Text segment:
Way back in 2013, I wrote a post about Switzerland’s petition for a referendum on a monthly basic income. It was titled: “Why Switzerland Should Pay People For Being Alive“, and that referendum is now scheduled to take place on Sunday June 5th.
The concept of a universal basic income is not a new one. The essential idea is that people should receive a monthly subsistence stipend from the State, in cash, with no obligations or strings. It may be surprising that this is more than just a Socialist ideal: the concept of a guaranteed minimum income is one that has support on both sides of the ideological aisle. Fredrick Hayek, one of the great Austrian School economists of the 20th Century (although admittedly, not quite the anarcho-capitalist that equally-famous-Austrian-Schooler Murray Rothbard was), wrote this:
The assurance of a certain minimum income for everyone, or a sort of floor below which nobody need fall even when he is unable to provide for himself, appears not only to be wholly legitimate protection against a risk common to all, but a necessary part of the Great Society in which the individual no longer has specific claims on the members of the particular small group into which he was born.
“We shall again take for granted the availability of a system of public relief which provides a uniform minimum for all instances of proved need, so that no member of the community need be in want of food or shelter.”
Then there’s Milton Friedman:
We should replace the ragbag of specific welfare programs with a single comprehensive program of income supplements in cash — a negative income tax. It would provide an assured minimum to all persons in need, regardless of the reasons for their need, while doing as little harm as possible to their character, their independence, or their incentives to better their own conditions.
A negative income tax provides comprehensive reform which would do more efficiently and humanely what our present welfare system does so inefficiently and inhumanely.
And more recently, there have been calls for a minimum basic income from the ultra-free-marketeers of Silicon Valley, who are worried that the coming robot revolution will leave them with all the productive efficiency but none of the demand, now that their consumers have been replaced by machines and no longer have disposable incomes to purchase all that efficiently-produced product.

Supplied data:

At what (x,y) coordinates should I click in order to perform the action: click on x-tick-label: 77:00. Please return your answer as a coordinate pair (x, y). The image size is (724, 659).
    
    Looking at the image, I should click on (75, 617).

Required work:
A: Translate this sentence from the text on basic income into Spanish: "The essential idea is that people should receive a monthly subsistence stipend from the State, in cash, with no obligations or strings."
B: Quote the text on basic income from "A negative income tax provides" to "that efficiently-produced product.".

Answer section:
A: La idea esencial es que las personas deberían recibir del Estado un estipendio mensual de subsistencia, en efectivo, sin obligaciones ni condiciones.

B:
A negative income tax provides comprehensive reform which would do more efficiently and humanely what our present welfare system does so inefficiently and inhumanely.
And more recently, there have been calls for a minimum basic income from the ultra-free-marketeers of Silicon Valley, who are worried that the coming robot revolution will leave them with all the productive efficiency but none of the demand, now that their consumers have been replaced by machines and no longer have disposable incomes to purchase all that efficiently-produced product.